Prompt: When you write the records again, keep every line exactly as it was.

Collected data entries
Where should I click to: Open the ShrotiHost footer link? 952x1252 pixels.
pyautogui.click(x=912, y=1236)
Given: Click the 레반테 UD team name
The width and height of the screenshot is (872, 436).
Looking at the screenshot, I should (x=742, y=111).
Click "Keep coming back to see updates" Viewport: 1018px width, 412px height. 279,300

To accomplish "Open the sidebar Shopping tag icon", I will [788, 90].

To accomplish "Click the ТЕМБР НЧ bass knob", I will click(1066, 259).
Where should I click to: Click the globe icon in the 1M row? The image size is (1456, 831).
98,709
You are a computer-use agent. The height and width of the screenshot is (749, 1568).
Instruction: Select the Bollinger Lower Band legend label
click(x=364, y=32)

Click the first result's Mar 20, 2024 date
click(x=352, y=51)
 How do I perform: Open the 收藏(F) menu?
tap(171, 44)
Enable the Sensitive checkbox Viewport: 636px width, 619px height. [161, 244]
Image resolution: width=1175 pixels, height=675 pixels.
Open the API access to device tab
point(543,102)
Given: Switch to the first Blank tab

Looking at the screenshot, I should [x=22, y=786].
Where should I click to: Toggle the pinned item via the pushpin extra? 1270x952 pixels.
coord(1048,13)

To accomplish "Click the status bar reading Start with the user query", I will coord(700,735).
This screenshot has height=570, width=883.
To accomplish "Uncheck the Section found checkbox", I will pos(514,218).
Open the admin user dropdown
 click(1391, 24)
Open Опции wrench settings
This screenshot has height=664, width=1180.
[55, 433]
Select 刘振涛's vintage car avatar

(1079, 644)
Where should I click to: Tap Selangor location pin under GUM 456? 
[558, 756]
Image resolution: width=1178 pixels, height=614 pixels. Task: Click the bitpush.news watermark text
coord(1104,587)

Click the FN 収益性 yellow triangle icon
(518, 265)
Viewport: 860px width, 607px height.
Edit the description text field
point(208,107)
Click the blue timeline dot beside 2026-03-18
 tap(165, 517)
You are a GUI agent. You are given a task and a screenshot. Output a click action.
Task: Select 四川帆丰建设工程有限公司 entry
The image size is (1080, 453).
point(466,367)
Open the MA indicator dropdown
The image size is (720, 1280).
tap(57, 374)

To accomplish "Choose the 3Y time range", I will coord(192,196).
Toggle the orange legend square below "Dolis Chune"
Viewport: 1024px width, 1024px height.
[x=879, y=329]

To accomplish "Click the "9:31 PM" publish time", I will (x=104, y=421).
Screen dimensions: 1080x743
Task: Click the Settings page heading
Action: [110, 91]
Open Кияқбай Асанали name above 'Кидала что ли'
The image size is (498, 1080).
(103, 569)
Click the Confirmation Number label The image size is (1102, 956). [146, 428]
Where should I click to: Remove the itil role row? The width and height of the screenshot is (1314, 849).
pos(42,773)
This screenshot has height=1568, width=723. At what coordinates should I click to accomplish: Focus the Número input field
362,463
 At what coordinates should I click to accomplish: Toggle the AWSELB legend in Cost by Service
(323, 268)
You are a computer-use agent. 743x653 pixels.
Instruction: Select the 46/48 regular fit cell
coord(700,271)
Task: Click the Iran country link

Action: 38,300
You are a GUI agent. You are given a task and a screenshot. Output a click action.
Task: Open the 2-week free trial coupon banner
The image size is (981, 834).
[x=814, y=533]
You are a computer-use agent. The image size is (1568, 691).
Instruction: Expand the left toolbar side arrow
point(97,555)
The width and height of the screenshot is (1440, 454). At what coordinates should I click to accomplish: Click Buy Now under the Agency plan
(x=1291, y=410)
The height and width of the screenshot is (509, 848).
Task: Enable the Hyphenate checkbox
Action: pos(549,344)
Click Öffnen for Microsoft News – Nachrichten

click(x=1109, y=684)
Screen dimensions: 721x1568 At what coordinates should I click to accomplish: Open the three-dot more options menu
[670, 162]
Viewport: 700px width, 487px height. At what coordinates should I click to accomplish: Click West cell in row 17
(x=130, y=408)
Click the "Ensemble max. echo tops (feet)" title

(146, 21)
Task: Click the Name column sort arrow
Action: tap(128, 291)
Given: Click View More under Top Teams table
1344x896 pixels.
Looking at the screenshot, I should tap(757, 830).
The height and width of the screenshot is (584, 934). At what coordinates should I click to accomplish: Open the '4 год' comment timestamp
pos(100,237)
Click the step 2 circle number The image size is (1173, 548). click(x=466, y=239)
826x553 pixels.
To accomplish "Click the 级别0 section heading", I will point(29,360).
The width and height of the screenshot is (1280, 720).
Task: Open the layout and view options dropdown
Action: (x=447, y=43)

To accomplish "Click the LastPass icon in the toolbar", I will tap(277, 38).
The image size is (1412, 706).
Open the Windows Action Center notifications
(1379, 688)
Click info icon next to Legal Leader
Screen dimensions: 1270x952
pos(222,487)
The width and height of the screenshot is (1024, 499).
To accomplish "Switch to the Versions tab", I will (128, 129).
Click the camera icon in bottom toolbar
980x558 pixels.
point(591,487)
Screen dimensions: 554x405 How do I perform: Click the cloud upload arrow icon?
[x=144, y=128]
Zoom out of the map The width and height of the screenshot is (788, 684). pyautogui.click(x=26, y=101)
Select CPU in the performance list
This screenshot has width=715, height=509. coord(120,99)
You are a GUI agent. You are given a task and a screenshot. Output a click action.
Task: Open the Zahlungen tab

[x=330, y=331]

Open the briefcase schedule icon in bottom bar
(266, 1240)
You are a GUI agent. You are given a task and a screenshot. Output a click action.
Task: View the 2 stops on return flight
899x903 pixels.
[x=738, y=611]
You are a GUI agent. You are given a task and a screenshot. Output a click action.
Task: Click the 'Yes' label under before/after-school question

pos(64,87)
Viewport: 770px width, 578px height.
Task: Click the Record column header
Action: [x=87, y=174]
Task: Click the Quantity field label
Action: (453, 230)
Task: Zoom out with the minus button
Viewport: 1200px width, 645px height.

Response to this task:
Where should I click to: Open the ShrotiHost footer link? 952x1252 pixels.
pyautogui.click(x=912, y=1236)
Given: Click the 레반테 UD team name
The width and height of the screenshot is (872, 436).
Looking at the screenshot, I should (x=742, y=111).
Click "Keep coming back to see updates" Viewport: 1018px width, 412px height. 279,300

To accomplish "Open the sidebar Shopping tag icon", I will [788, 90].

To accomplish "Click the ТЕМБР НЧ bass knob", I will click(1066, 259).
Where should I click to: Click the globe icon in the 1M row? The image size is (1456, 831).
98,709
You are a computer-use agent. The height and width of the screenshot is (749, 1568).
Instruction: Select the Bollinger Lower Band legend label
click(x=364, y=32)

Click the first result's Mar 20, 2024 date
click(x=352, y=51)
 How do I perform: Open the 收藏(F) menu?
tap(171, 44)
Enable the Sensitive checkbox Viewport: 636px width, 619px height. [161, 244]
Image resolution: width=1175 pixels, height=675 pixels.
Open the API access to device tab
point(543,102)
Given: Switch to the first Blank tab

Looking at the screenshot, I should [x=22, y=786].
Where should I click to: Toggle the pinned item via the pushpin extra? 1270x952 pixels.
coord(1048,13)

To accomplish "Click the status bar reading Start with the user query", I will coord(700,735).
This screenshot has height=570, width=883.
To accomplish "Uncheck the Section found checkbox", I will pos(514,218).
Open the admin user dropdown
 click(1391, 24)
Open Опции wrench settings
This screenshot has height=664, width=1180.
[55, 433]
Select 刘振涛's vintage car avatar

(1079, 644)
Where should I click to: Tap Selangor location pin under GUM 456? 
[558, 756]
Image resolution: width=1178 pixels, height=614 pixels. Task: Click the bitpush.news watermark text
coord(1104,587)

Click the FN 収益性 yellow triangle icon
(518, 265)
Viewport: 860px width, 607px height.
Edit the description text field
point(208,107)
Click the blue timeline dot beside 2026-03-18
 tap(165, 517)
You are a GUI agent. You are given a task and a screenshot. Output a click action.
Task: Select 四川帆丰建设工程有限公司 entry
The image size is (1080, 453).
point(466,367)
Open the MA indicator dropdown
The image size is (720, 1280).
tap(57, 374)

To accomplish "Choose the 3Y time range", I will coord(192,196).
Toggle the orange legend square below "Dolis Chune"
Viewport: 1024px width, 1024px height.
[x=879, y=329]

To accomplish "Click the "9:31 PM" publish time", I will (x=104, y=421).
Screen dimensions: 1080x743
Task: Click the Settings page heading
Action: [110, 91]
Open Кияқбай Асанали name above 'Кидала что ли'
The image size is (498, 1080).
(103, 569)
Click the Confirmation Number label The image size is (1102, 956). [146, 428]
Where should I click to: Remove the itil role row? The width and height of the screenshot is (1314, 849).
pos(42,773)
This screenshot has height=1568, width=723. At what coordinates should I click to accomplish: Focus the Número input field
362,463
 At what coordinates should I click to accomplish: Toggle the AWSELB legend in Cost by Service
(323, 268)
You are a computer-use agent. 743x653 pixels.
Instruction: Select the 46/48 regular fit cell
coord(700,271)
Task: Click the Iran country link

Action: 38,300
You are a GUI agent. You are given a task and a screenshot. Output a click action.
Task: Open the 2-week free trial coupon banner
The image size is (981, 834).
[x=814, y=533]
You are a computer-use agent. The image size is (1568, 691).
Instruction: Expand the left toolbar side arrow
point(97,555)
The width and height of the screenshot is (1440, 454). At what coordinates should I click to accomplish: Click Buy Now under the Agency plan
(x=1291, y=410)
The height and width of the screenshot is (509, 848).
Task: Enable the Hyphenate checkbox
Action: pos(549,344)
Click Öffnen for Microsoft News – Nachrichten

click(x=1109, y=684)
Screen dimensions: 721x1568 At what coordinates should I click to accomplish: Open the three-dot more options menu
[670, 162]
Viewport: 700px width, 487px height. At what coordinates should I click to accomplish: Click West cell in row 17
(x=130, y=408)
Click the "Ensemble max. echo tops (feet)" title

(146, 21)
Task: Click the Name column sort arrow
Action: tap(128, 291)
Given: Click View More under Top Teams table
1344x896 pixels.
Looking at the screenshot, I should tap(757, 830).
The height and width of the screenshot is (584, 934). At what coordinates should I click to accomplish: Open the '4 год' comment timestamp
pos(100,237)
Click the step 2 circle number The image size is (1173, 548). click(x=466, y=239)
826x553 pixels.
To accomplish "Click the 级别0 section heading", I will point(29,360).
The width and height of the screenshot is (1280, 720).
Task: Open the layout and view options dropdown
Action: (x=447, y=43)

To accomplish "Click the LastPass icon in the toolbar", I will tap(277, 38).
The image size is (1412, 706).
Open the Windows Action Center notifications
(1379, 688)
Click info icon next to Legal Leader
Screen dimensions: 1270x952
pos(222,487)
The width and height of the screenshot is (1024, 499).
To accomplish "Switch to the Versions tab", I will (128, 129).
Click the camera icon in bottom toolbar
980x558 pixels.
point(591,487)
Screen dimensions: 554x405 How do I perform: Click the cloud upload arrow icon?
[x=144, y=128]
Zoom out of the map The width and height of the screenshot is (788, 684). pyautogui.click(x=26, y=101)
Select CPU in the performance list
This screenshot has width=715, height=509. coord(120,99)
You are a GUI agent. You are given a task and a screenshot. Output a click action.
Task: Open the Zahlungen tab

[x=330, y=331]

Open the briefcase schedule icon in bottom bar
(266, 1240)
You are a GUI agent. You are given a task and a screenshot. Output a click action.
Task: View the 2 stops on return flight
899x903 pixels.
[x=738, y=611]
You are a GUI agent. You are given a task and a screenshot. Output a click action.
Task: Click the 'Yes' label under before/after-school question

pos(64,87)
Viewport: 770px width, 578px height.
Task: Click the Record column header
Action: [x=87, y=174]
Task: Click the Quantity field label
Action: (453, 230)
Task: Zoom out with the minus button
Viewport: 1200px width, 645px height.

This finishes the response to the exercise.